Tienen algo de poético los días así. Cuando todo parece teñirse de gris. Cuando la lluvia forma una persiana acuosa, transparente y diáfana en el aire de la calle, muriendo en el asfalto, una gota tras otra, hasta mojar lo ya mojado y humedecer tiempo y espacio. Mientras tanto sé que afuera alguien me está buscando, sin importar el llanto del cielo, porque está mal pensar. Parecen lúgubres los días como éste pero, ¿por qué? Serán, probablemente, las estructuras en las cuales nos conformamos, las que nos subjetivan sin que nos demos cuenta y con el paso del tiempo la lluvia nos parece sinónimo de infelicidad. Refleja sin consentimiento y sin hacerlo realmente en sí, la idea de un momento lúgubre, sin que en ella misma exista la tristeza propiamente dicha. Porque vimos imágenes, leímos hermosos poemas, dónde el hombre o la mujer iban dejando tras de sí estelas de tristeza, como una energía invisible mientras llovía delgadamente o a cántaros. Y cantamos canciones, dibujamos dibujos, donde la felicidad estaba reflejada bajo un cielo despejado. Debe ser por eso, quizás, que asociamos los aguaceros con las lágrimas del hombre y el sol con el brillo de la sonrisa, y por eso hay personas que tienden a entristecerse cuando llora el cielo y solo parece existir el color gris. Tal vez son otros los motivos. Tal vez nuestra alma prefiere el sol o hay algún sentimiento atávico provocado por el elixir de las nubes. Creo que ya está llegando quien me busca.

Más lo lúgubre puede ser hermoso e incluso hacernos sentir ese oxímoron tan famoso que es la tristeza alegre.
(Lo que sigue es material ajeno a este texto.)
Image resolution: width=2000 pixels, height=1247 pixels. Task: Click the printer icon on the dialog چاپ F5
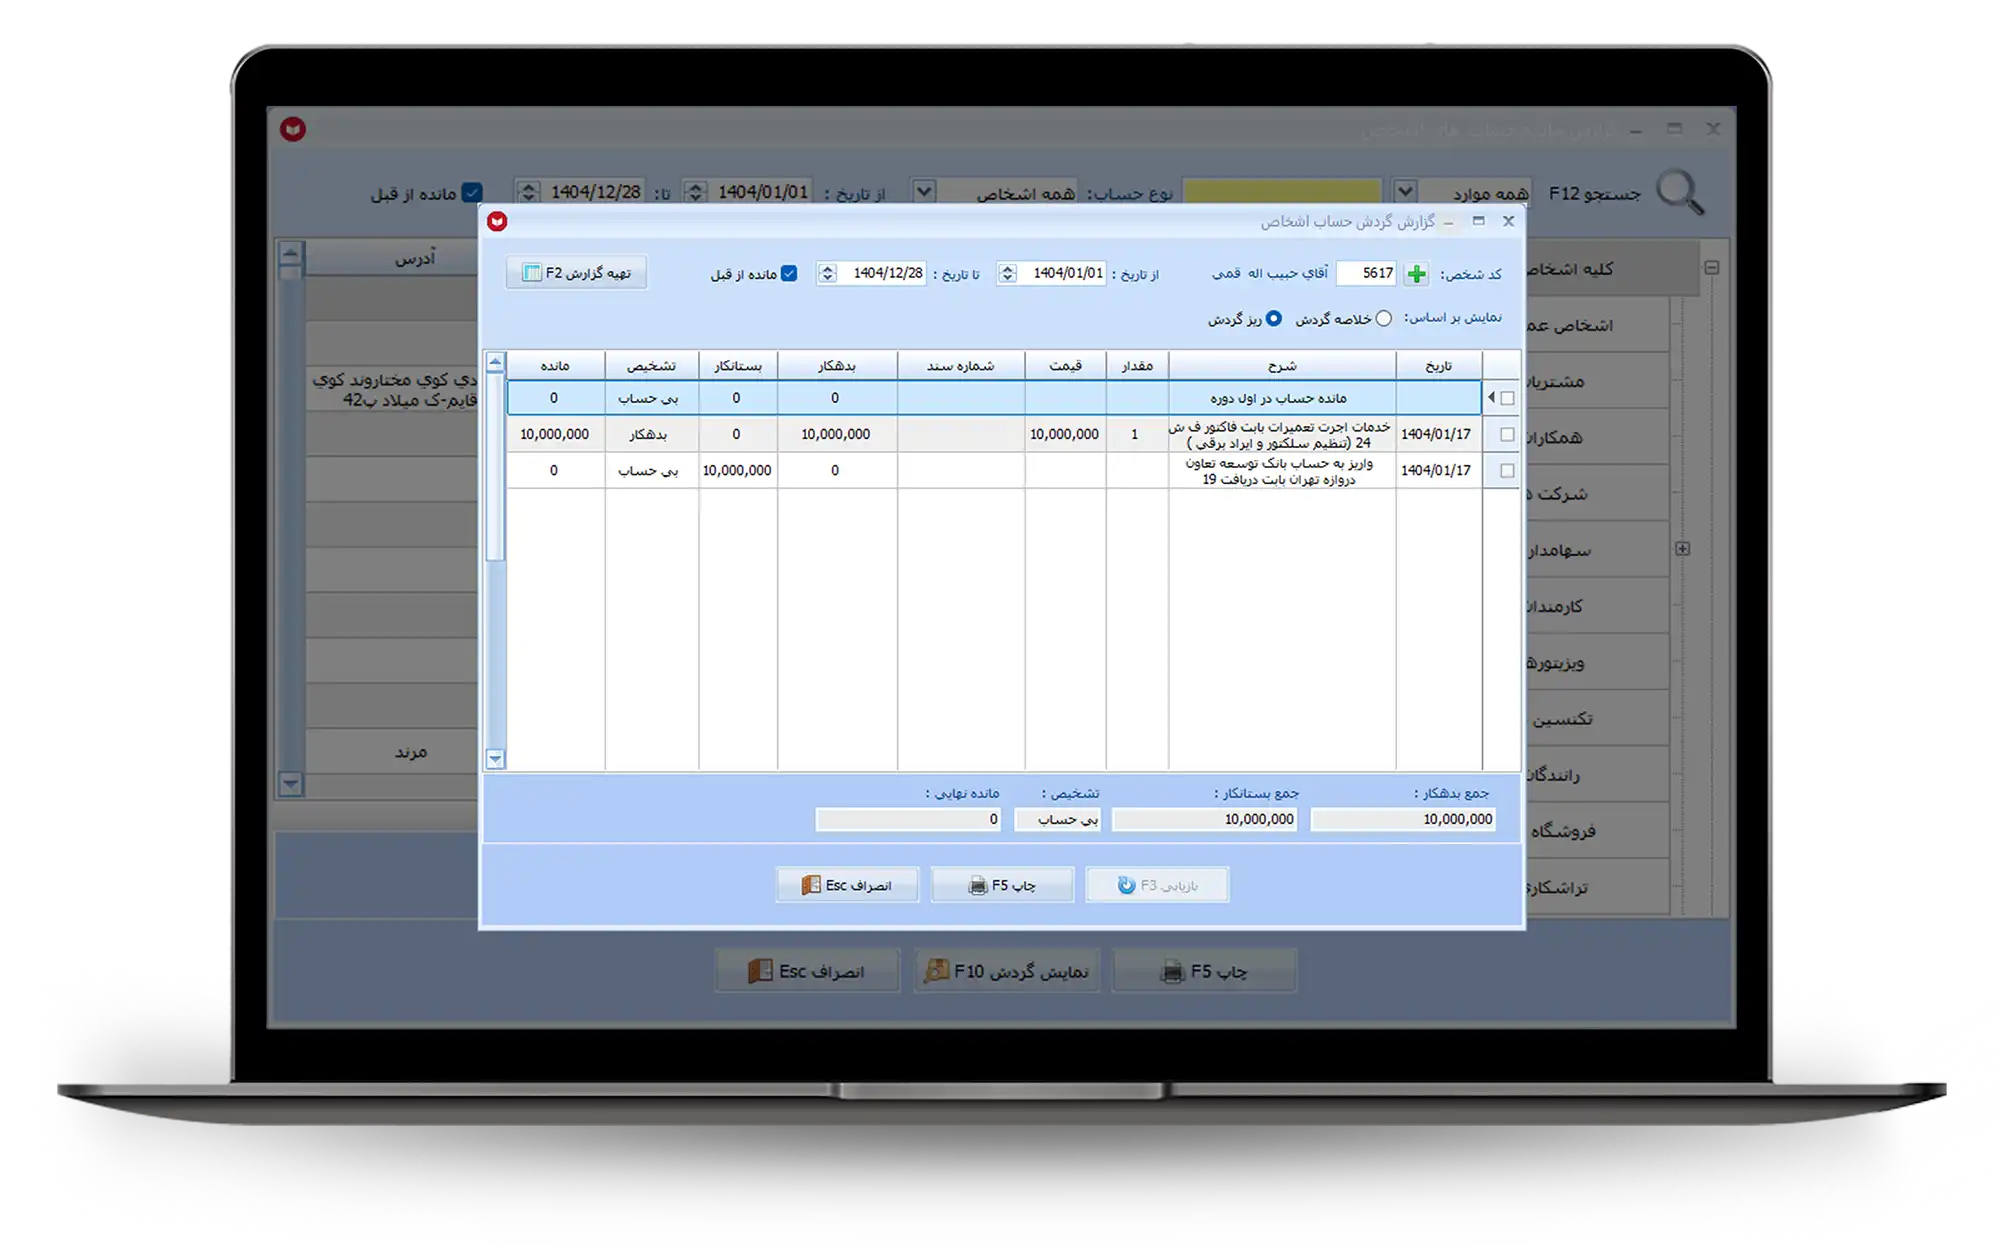(x=977, y=886)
Porque algunos reyes sin coronas, de estaciones frías y oscuras, y algunas reinas sin diadema, libremente presas en un rutinario y artístico juego, abrazan la solemnidad del agua del cielo y ven que la angustia que pueden sentir está esparcida en el aire, en el todo de su mundo, de su círculo, y se sienten libres. Nos sentimos libres, me incluyo. Libres porque no nos enjaula el pensamiento de ser los únicos que sueñan con los días así, porque en este momento, todos lo sueñan. Libres porque somos. Libres porque transciende nuestro interior sobre todo el aire húmedo y mojado, y podemos ser. Ser en tanto no nos corrompa la Máquina. Ser libres en tanto la Máquina no se entere, llueva o no. Buscando nuestra esencia en el día gris que todos sueñan.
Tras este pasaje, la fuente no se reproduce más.